As thousands of people gather on the streets of Hong Kong demanding democratic elections, security researchers have uncovered two pieces of mobile malware appearing to be used by the Chinese government to keep a close eye on pro-democracy protesters.
The people of Hong Kong are protesting because they want to democratically elect a leader at the 2017 elections. The Chinese government initially promised not to interfere, but it later announced that it will vet leadership candidates.
Days after protests started, people taking part in the demonstrations started receiving messages on their Android phones through WhatsApp. The messages purport to come from a group of activist coders called “Code4HK” and they contain a link that allegedly leads to an app designed to help coordinate the protests.
Researchers at Lacoon Mobile Security have analyzed the app and determined that it’s actually a mobile remote access Trojan (mRAT) that’s designed to collect various types of information from infected devices.
The malware is designed to harvest address books, SMS messages, call logs, location, media files, emails, browser history, and information on the infected device, including its ID, CPU frequency, memory and network data.
While analyzing the command and control (C&C) server used by the threat, researchers came across an mRAT designed for iOS devices. The malware, dubbed “Xsser,” is capable of harvesting address books, call logs, SMS messages, app authentication data, location, operating system data, pictures, and communications from the popular Chinese messaging app Tencent.
Lacoon hasn’t been able to determine how Xsser mRAT is distributed, but researchers have pointed out that the malware only works on jailbroken devices.
“Cross-Platform attacks that target both iOS and Android devices are rare, and indicate that this may be conducted by a very large organization or nation state. The fact that this attack is being used against protesters and is being executed by Chinese-speaking attackers suggests it’s first iOS trojan linked to Chinese government cyber activity,” Lacoon researchers wrote in a blog post.
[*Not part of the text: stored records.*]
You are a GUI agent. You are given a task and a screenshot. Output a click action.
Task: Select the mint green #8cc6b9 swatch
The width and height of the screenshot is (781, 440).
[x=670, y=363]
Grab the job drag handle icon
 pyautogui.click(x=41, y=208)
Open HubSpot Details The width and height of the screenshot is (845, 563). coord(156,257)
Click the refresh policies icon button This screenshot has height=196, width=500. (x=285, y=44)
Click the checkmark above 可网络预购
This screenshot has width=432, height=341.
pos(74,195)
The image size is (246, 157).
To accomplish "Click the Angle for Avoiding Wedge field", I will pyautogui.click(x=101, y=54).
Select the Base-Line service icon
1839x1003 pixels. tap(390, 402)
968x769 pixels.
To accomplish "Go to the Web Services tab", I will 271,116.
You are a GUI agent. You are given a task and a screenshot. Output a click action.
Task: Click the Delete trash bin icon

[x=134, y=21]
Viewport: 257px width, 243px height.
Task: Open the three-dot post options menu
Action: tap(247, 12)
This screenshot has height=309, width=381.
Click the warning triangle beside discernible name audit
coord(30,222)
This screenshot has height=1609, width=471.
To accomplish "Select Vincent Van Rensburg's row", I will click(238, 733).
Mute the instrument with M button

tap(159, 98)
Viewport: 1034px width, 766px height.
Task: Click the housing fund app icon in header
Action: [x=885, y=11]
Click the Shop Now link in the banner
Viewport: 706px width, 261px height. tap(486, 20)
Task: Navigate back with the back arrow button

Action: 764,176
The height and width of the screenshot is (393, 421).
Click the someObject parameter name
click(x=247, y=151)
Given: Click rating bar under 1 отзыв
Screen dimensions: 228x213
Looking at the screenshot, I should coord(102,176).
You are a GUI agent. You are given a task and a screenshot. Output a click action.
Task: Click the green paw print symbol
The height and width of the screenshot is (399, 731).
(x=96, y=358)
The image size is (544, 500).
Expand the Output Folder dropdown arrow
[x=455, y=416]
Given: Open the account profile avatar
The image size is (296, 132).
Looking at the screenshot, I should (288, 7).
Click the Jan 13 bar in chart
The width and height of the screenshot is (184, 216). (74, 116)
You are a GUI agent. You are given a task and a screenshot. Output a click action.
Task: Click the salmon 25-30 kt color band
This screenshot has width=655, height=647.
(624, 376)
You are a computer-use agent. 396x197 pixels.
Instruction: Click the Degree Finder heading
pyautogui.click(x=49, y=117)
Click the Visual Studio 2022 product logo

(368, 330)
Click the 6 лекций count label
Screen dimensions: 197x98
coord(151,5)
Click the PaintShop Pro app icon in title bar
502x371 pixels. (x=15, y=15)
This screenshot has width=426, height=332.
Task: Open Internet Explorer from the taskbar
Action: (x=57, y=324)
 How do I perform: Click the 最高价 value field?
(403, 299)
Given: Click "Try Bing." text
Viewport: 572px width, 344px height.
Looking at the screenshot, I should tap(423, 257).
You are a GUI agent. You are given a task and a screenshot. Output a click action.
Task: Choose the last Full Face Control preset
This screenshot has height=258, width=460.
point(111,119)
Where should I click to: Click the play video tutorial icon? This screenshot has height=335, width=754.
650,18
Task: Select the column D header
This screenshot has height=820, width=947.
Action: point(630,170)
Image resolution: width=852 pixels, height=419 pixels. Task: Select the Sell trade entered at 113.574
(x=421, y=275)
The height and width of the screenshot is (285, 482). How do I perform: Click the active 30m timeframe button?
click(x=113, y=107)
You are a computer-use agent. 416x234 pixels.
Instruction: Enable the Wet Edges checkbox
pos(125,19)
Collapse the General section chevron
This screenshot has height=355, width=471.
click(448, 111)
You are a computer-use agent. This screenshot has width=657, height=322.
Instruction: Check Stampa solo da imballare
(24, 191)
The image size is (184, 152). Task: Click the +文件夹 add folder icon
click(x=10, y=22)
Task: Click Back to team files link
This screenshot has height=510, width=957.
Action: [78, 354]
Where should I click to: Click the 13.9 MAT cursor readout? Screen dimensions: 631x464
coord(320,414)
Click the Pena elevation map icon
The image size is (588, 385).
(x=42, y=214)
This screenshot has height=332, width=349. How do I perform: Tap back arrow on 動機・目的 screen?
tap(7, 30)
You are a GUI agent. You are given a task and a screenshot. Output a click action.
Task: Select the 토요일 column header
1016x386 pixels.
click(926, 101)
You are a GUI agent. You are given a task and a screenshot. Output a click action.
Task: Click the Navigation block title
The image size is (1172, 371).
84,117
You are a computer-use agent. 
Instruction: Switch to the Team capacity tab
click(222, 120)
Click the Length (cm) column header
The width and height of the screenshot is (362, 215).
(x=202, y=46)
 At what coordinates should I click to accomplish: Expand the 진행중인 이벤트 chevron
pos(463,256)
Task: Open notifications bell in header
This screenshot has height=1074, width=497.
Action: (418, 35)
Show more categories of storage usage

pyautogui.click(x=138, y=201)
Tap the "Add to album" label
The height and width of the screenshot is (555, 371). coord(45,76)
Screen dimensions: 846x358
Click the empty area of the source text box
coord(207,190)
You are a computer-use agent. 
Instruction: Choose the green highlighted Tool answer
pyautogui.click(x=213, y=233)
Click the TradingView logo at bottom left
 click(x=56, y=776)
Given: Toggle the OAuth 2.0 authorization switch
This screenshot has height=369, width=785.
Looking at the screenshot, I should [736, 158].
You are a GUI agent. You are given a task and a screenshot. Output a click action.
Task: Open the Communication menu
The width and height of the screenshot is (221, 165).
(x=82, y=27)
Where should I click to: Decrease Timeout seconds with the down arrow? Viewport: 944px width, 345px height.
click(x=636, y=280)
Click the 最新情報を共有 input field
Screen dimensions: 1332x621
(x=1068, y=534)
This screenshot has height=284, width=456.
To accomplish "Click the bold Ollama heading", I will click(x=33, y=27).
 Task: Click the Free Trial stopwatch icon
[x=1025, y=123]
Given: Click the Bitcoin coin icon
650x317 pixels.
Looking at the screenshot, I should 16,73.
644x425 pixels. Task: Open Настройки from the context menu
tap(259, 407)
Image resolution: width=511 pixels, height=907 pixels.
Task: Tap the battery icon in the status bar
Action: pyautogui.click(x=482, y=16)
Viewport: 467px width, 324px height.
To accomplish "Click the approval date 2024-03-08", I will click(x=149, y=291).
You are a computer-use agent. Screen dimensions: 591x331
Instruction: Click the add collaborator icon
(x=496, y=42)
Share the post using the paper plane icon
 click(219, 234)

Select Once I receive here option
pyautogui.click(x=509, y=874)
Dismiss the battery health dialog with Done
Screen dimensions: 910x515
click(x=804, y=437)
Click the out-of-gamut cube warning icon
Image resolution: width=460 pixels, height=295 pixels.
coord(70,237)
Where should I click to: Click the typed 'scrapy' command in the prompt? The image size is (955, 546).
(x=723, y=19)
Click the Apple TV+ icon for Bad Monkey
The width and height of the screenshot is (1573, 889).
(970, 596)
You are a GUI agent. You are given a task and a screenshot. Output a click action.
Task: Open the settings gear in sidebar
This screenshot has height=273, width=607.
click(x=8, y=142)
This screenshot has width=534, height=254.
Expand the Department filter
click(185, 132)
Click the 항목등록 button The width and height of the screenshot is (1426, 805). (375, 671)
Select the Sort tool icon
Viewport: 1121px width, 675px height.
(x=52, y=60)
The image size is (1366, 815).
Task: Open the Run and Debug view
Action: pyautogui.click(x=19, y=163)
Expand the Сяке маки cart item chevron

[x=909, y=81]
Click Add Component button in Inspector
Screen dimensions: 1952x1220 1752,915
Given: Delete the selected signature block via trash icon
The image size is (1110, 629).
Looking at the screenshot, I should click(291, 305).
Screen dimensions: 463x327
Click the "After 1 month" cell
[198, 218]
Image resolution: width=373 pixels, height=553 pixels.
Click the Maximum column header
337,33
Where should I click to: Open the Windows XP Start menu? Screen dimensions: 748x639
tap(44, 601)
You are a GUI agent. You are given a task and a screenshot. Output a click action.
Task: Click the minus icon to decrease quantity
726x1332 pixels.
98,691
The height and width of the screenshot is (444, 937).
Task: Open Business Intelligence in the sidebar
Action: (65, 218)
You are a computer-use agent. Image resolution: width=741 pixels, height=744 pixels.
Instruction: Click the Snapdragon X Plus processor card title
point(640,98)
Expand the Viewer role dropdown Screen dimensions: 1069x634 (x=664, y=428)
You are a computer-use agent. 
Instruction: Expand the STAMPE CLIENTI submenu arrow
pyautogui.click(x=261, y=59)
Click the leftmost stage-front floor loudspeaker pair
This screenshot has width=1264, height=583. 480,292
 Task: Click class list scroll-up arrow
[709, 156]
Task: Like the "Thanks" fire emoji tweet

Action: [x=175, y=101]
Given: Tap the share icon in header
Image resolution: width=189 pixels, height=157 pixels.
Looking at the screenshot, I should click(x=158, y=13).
“The Xsser mRAT is itself significant because it’s the first and most advanced, fully operational Chinese iOS trojan found to date. Although it shows initial signs of being a targeted attack on Chinese protesters, the full extent of how Xsser mRAT is being used is anyone’s guess. It can cross borders easily, and is possibly being operated by a Chinese-speaking entity to spy on individuals, foreign companies, or even entire governments,” they added.
The attackers have leveraged several services and techniques to make sure they can’t be identified. For example, the C&C servers are connected to a virtual private server (VPS) service and they can be accessed through the remote desktop protocol (RDP). Furthermore, a special China-based service has been used to protect the identity of the individuals who registered the C&C domains.
“Xsser is an example of what’s coming and why BYOD will be a disaster unless mobile operating systems are protected,” John Prisco, president and CEO of Triumfant, told SecurityWeek in an emailed statement. “Android is open but iOS is not. I am calling for Apple to cooperate and collaborate with the security industry to help us protect ourselves in this next wave of cyber-attacks.”